L'air frais de la matinée me permet de retrouver mes esprits. J'ai encore du mal à réaliser tout ce qui s'est passé ces derniers jours. L'odeur de la pluie qui est tombée durant la nuit vient embumer tout l'espace. Je reste immobile sur la terrasse à scruter l'horizon. Le ciel n'est pas vraiment bleu mais pas totalement gris non plus. Un peu comme mon humeur en ce moment. Il ne sait pas quel ton donner et comment évoluer. En réflichissant à mon avenir, je suis dans un brouillard épais. Je ne vois pas quelle genre de personne je pourrais devenir ni quel style de vie je pourrais avoir. Certaines personnes se voient déjà mère à mon âge. Mariées avec un petit garçon ou une petite fille dans une petite maison paisible. Elles s'imaginent déjà un quotidien bien rangé dans lequel elles seraient épanouies. Moi, je ne parviens pas à songer à tout cela. J'ai bien dû mal à tisser des liens durables avec les gens, désormais je ne parviens même plus à voir leur visage, alors comment pourrais-je avoir une relation amoureuse ? Je devrais probablement mon consacrer à ma carrière.
Soudain, une présence se fait sentir derrière moi. Je me retourne brusquement, offensive. Le visage de Chin, toujours aussi lumineux, me radoucit aussitôt. Ses yeux sont encore fatigués mais il m'adresse une mine souriante comme pour me mettre en confiance.

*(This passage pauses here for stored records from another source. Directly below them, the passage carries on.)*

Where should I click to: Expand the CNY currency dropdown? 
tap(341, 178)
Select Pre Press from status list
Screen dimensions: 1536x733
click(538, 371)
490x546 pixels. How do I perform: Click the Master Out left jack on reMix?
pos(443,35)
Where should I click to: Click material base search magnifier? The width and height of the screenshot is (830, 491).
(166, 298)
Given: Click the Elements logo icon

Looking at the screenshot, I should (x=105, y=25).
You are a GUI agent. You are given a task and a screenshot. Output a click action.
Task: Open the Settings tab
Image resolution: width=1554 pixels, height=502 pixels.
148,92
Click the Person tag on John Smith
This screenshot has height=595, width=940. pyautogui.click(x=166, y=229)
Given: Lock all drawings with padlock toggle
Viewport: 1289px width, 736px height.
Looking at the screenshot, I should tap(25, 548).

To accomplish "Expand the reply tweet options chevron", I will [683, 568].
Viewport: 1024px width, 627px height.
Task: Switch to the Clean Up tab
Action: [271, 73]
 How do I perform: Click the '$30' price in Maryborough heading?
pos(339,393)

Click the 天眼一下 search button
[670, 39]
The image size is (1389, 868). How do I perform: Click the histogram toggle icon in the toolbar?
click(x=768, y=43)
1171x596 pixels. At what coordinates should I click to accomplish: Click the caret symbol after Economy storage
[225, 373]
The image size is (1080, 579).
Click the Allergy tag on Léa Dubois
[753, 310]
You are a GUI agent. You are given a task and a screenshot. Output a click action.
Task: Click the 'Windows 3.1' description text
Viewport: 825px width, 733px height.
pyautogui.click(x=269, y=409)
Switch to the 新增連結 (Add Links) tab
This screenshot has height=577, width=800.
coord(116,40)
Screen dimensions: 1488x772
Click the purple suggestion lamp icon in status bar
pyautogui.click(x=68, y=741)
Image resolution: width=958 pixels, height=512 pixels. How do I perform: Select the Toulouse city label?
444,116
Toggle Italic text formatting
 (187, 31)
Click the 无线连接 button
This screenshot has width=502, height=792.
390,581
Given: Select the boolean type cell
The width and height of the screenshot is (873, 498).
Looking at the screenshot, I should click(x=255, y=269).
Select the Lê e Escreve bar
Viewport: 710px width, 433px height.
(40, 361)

Il s'avance lentement puis me tend une chaise pour m'inviter à converser. J'ai vraiment l'impression qu'il est capable de lire dans mes pensées.
- Je vois que tu t'inquiètes toujours autant de la réaction de Nabi. Je t'ai vu le dévisager, on aurait dit un vampire sous hypnose.
- Hum... Oui.
- Tu veux que je te dises ? Ce n'est pas à toi de te sentir honteuse. Tu n'as rien fait de mal. Tout le monde en a conscience et toi aussi, tu devrais en avoir conscience.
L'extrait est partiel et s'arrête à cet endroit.